----- Data extract

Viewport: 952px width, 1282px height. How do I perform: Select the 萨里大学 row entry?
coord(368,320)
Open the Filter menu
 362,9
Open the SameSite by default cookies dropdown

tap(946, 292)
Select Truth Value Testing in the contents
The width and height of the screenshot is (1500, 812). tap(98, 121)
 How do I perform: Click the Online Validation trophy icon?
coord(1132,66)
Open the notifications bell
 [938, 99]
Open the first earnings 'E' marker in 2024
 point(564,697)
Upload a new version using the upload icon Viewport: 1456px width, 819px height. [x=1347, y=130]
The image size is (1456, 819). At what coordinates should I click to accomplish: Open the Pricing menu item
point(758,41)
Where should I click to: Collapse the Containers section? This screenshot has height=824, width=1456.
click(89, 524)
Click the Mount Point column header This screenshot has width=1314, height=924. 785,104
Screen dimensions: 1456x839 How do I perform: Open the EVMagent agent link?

----------

Write the material above out again, exactly as it reads.

Viewport: 952px width, 1282px height. How do I perform: Select the 萨里大学 row entry?
coord(368,320)
Open the Filter menu
 362,9
Open the SameSite by default cookies dropdown

tap(946, 292)
Select Truth Value Testing in the contents
The width and height of the screenshot is (1500, 812). tap(98, 121)
 How do I perform: Click the Online Validation trophy icon?
coord(1132,66)
Open the notifications bell
 [938, 99]
Open the first earnings 'E' marker in 2024
 point(564,697)
Upload a new version using the upload icon Viewport: 1456px width, 819px height. [x=1347, y=130]
The image size is (1456, 819). At what coordinates should I click to accomplish: Open the Pricing menu item
point(758,41)
Where should I click to: Collapse the Containers section? This screenshot has height=824, width=1456.
click(89, 524)
Click the Mount Point column header This screenshot has width=1314, height=924. 785,104
Screen dimensions: 1456x839 How do I perform: Open the EVMagent agent link?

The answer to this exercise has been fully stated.